→ GOAL: Reproduce the Sabbath School lesson post on sequential evangelism and witnessing word for word, in full.

→ QUOTED TEXT:
[Begin]

Tuesday, May 1, 2012

"Sequential Evangelism and Witnessing"


Sabbath School Today
With the 1888 Message Dynamic

Evangelism and Witnessing
Lesson 5: "Sequential Evangelism and Witnessing"

A five-times divorcee with a heart like stone comes casually, flippantly, to Jacob's ancient well. Casting only a side glance at the Jewish Stranger, she makes sure she won't notice Him.
But He notices her. Tired, hot and thirsty as He is from His long journey, He does not sit in silence; He is ready to win a soul. He knows precisely the right way (often to us unknown) to arouse this worldly person whose prejudice has already closed all doors--she thinks. And look what happens: in the space of a few minutes she is in tears, her cold heart melted, ready to receive joyous Good News and start a genuine new life as a missionary.
How can Jesus have such phenomenal, insightful power to win sin-alienated hearts? We can answer, "He was divine, and had something we don't have!" But He tells us, "Greater works than these [you] shall do, because I go to My Father" (John 14:12). We have come to the time when those "greater works" must be done.
Jesus wants a soul-winning evangelism explosion that will outdo anything our denominational committees have dreamed of: a worldwide network of humble churches. His secret? We suggest: He had experienced corporate repentance.
Without approving of the lady's sins, He understands the inner pain of her beaten-down heart and thus has found an avenue of entrance, touching a chord of music that has been silent even through four or five marriages.
But was it really mysterious, what Jesus knew? Or can we learn from Him? Yes! If we will humble our proud hearts, to follow Jesus!
Shortly before Jesus met the woman at the well at Sychar (John 4), John the Baptist had baptized Him. But that meant a prerequisite of repentance, for the only people that John could baptize were those who had repented. But Jesus never had sinned! Then how could He let Himself be baptized? To be baptized without repenting would be hypocrisy, for John's mission was only "the baptism of repentance" (Acts 19:4). John knew this. That's why He refused Him the rite.

[End]

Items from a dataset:
[Begin]

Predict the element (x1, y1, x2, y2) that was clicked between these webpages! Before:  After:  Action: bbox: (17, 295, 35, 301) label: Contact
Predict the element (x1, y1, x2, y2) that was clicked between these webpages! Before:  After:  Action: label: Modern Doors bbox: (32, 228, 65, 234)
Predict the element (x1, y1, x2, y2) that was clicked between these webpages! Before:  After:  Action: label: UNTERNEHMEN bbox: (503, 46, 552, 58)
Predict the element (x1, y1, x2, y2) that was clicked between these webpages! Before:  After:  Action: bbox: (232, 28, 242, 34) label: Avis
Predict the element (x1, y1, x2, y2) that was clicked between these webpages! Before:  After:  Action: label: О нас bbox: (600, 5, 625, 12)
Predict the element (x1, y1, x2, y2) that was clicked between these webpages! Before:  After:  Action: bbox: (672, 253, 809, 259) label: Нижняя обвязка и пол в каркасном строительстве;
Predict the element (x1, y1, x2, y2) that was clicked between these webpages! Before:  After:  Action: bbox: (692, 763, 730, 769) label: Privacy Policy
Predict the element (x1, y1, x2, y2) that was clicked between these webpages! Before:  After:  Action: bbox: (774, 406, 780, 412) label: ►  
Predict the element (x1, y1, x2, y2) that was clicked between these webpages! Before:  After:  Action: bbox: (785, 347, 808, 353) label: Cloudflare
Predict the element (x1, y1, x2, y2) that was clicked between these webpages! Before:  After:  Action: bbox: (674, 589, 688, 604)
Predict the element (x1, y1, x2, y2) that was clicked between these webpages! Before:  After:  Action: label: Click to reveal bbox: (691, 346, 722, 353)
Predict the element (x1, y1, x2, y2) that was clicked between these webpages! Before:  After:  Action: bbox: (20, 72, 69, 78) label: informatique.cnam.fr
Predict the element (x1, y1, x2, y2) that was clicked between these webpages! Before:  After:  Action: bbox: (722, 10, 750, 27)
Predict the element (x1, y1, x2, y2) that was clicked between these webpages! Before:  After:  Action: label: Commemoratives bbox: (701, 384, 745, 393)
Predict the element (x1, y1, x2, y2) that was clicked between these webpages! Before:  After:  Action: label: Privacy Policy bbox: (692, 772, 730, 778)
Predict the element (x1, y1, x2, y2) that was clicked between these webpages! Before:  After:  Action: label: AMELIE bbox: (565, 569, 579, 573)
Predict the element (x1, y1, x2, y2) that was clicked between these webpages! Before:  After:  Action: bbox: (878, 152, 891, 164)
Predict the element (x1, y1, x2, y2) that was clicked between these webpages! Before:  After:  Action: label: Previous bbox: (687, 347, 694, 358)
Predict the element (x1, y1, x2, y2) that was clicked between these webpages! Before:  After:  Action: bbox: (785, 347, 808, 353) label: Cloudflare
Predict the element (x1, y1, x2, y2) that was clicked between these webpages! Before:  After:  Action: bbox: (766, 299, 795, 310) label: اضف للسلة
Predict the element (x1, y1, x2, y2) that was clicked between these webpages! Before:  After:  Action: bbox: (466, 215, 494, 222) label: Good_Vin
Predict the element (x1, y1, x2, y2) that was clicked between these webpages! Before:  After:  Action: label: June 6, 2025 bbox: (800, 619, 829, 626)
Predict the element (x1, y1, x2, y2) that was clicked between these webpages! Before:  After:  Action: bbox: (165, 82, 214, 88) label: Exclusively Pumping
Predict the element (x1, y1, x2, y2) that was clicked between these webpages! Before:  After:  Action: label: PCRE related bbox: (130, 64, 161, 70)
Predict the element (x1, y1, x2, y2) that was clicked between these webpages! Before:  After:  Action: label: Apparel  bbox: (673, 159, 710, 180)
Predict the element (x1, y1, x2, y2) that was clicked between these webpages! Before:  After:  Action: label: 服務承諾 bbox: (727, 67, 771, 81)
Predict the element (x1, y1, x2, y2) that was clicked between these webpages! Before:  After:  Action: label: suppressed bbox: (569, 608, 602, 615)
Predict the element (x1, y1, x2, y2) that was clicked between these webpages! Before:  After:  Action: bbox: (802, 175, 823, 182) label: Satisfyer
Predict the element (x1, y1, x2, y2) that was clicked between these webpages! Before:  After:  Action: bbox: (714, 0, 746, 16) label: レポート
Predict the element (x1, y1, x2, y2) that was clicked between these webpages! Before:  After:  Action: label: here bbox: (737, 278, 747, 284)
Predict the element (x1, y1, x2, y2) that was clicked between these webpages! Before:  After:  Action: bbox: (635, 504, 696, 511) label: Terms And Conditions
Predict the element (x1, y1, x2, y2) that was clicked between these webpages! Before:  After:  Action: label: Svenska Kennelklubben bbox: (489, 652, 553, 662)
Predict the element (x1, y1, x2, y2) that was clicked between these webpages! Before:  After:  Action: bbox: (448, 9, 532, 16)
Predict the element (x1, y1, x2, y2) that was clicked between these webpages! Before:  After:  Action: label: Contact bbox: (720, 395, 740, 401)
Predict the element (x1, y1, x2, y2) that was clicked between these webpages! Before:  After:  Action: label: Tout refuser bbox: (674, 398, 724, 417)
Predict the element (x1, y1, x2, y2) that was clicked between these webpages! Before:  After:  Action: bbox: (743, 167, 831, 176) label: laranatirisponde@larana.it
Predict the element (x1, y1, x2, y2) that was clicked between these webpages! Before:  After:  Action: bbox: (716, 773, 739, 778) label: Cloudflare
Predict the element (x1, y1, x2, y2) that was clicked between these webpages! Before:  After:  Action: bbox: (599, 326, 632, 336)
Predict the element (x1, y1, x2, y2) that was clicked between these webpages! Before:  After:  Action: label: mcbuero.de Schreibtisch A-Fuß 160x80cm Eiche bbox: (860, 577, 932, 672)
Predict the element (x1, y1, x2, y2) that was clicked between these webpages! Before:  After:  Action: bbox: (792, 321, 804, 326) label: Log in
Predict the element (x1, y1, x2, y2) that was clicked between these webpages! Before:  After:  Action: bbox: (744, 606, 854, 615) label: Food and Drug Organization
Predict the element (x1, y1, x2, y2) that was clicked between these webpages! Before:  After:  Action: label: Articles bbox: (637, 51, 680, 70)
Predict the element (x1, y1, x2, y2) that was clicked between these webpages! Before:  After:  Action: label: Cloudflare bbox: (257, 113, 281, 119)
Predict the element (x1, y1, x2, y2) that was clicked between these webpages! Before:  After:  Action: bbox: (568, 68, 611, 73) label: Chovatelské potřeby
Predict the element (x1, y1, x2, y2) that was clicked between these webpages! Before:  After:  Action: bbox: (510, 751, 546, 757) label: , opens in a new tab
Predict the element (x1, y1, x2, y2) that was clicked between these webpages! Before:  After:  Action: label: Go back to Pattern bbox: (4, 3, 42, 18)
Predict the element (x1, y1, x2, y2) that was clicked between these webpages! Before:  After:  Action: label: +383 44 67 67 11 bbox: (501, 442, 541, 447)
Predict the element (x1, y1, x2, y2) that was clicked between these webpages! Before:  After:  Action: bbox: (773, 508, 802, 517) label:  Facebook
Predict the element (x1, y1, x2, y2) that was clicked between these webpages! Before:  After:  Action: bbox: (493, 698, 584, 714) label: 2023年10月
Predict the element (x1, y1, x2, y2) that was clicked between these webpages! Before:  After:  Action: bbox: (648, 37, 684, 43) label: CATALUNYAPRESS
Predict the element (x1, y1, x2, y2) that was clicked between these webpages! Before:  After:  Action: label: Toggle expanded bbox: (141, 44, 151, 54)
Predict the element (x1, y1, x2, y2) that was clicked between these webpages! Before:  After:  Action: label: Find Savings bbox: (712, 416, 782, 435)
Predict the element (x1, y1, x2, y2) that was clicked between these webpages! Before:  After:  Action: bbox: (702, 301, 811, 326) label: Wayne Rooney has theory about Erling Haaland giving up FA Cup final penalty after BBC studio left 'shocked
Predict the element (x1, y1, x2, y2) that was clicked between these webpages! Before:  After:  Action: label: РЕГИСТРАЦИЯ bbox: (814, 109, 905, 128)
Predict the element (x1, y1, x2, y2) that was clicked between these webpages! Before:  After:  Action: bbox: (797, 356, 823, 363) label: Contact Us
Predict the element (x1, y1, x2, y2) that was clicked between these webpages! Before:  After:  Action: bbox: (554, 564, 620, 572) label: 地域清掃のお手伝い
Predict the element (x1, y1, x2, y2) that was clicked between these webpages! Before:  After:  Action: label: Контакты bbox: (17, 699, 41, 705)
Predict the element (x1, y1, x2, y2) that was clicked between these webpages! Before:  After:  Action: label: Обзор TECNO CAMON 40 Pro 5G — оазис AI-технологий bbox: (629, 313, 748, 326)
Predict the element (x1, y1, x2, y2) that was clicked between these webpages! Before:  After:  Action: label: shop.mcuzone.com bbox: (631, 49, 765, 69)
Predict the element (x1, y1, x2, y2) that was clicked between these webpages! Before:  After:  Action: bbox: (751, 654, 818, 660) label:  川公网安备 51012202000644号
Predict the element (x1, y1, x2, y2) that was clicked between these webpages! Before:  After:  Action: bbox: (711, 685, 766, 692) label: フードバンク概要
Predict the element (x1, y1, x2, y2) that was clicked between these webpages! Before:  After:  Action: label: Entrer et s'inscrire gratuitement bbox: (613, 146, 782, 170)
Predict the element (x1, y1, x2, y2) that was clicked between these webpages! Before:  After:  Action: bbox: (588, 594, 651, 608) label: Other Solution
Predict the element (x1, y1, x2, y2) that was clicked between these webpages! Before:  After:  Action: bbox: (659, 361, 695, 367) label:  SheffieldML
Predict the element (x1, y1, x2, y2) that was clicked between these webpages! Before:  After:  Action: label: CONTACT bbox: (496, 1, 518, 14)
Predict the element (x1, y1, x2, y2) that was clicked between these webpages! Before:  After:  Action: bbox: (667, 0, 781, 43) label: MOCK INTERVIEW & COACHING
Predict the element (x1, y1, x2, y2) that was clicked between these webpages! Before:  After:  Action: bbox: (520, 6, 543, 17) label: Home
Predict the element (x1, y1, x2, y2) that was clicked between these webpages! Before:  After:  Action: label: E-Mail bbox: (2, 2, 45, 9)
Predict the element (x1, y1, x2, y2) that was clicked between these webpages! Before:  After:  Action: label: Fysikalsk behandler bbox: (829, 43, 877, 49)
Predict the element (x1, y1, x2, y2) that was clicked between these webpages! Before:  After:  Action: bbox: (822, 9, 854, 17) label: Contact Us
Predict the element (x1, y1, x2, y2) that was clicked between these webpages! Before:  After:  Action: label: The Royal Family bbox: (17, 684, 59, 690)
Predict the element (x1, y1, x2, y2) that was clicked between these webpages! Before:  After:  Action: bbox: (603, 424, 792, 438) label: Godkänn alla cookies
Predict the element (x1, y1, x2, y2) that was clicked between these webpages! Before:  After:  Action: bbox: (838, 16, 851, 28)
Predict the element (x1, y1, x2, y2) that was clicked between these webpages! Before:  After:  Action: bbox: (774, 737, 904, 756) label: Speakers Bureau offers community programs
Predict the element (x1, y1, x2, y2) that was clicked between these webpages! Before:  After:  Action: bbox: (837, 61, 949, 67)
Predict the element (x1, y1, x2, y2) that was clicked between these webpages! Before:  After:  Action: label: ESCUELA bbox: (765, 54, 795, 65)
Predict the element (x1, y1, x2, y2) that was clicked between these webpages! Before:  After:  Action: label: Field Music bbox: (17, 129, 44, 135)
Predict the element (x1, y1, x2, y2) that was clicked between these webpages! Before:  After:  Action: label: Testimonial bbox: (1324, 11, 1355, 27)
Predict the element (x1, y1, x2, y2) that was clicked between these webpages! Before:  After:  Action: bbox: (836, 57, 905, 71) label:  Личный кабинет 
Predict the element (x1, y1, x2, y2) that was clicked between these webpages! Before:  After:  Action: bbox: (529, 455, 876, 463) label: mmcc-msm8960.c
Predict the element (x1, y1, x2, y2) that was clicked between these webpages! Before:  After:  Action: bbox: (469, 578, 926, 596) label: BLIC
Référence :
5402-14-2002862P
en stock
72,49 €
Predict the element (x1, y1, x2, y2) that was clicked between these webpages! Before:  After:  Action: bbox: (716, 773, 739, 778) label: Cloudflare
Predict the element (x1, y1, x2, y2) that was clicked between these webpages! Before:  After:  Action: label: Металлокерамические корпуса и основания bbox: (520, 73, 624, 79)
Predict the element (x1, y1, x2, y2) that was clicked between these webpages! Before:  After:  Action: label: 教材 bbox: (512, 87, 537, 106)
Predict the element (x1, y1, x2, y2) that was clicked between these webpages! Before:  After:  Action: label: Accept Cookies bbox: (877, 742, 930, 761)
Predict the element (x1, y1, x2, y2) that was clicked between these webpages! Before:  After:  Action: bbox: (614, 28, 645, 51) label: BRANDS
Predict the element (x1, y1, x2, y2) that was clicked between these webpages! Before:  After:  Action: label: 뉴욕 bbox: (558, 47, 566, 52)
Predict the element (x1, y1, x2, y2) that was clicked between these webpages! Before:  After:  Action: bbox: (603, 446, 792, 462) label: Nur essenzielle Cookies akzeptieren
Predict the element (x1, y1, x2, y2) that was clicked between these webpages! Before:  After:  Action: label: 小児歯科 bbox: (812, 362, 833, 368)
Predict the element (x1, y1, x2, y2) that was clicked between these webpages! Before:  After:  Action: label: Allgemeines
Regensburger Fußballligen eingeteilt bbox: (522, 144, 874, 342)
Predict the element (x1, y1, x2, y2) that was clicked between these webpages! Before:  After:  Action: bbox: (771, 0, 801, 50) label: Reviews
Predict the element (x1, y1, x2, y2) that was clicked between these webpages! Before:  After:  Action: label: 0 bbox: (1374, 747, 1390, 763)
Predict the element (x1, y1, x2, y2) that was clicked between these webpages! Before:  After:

[End]

→ CORRECT RESULT:
Tuesday, May 1, 2012

"Sequential Evangelism and Witnessing"


Sabbath School Today
With the 1888 Message Dynamic

Evangelism and Witnessing
Lesson 5: "Sequential Evangelism and Witnessing"

A five-times divorcee with a heart like stone comes casually, flippantly, to Jacob's ancient well. Casting only a side glance at the Jewish Stranger, she makes sure she won't notice Him.
But He notices her. Tired, hot and thirsty as He is from His long journey, He does not sit in silence; He is ready to win a soul. He knows precisely the right way (often to us unknown) to arouse this worldly person whose prejudice has already closed all doors--she thinks. And look what happens: in the space of a few minutes she is in tears, her cold heart melted, ready to receive joyous Good News and start a genuine new life as a missionary.
How can Jesus have such phenomenal, insightful power to win sin-alienated hearts? We can answer, "He was divine, and had something we don't have!" But He tells us, "Greater works than these [you] shall do, because I go to My Father" (John 14:12). We have come to the time when those "greater works" must be done.
Jesus wants a soul-winning evangelism explosion that will outdo anything our denominational committees have dreamed of: a worldwide network of humble churches. His secret? We suggest: He had experienced corporate repentance.
Without approving of the lady's sins, He understands the inner pain of her beaten-down heart and thus has found an avenue of entrance, touching a chord of music that has been silent even through four or five marriages.
But was it really mysterious, what Jesus knew? Or can we learn from Him? Yes! If we will humble our proud hearts, to follow Jesus!
Shortly before Jesus met the woman at the well at Sychar (John 4), John the Baptist had baptized Him. But that meant a prerequisite of repentance, for the only people that John could baptize were those who had repented. But Jesus never had sinned! Then how could He let Himself be baptized? To be baptized without repenting would be hypocrisy, for John's mission was only "the baptism of repentance" (Acts 19:4). John knew this. That's why He refused Him the rite.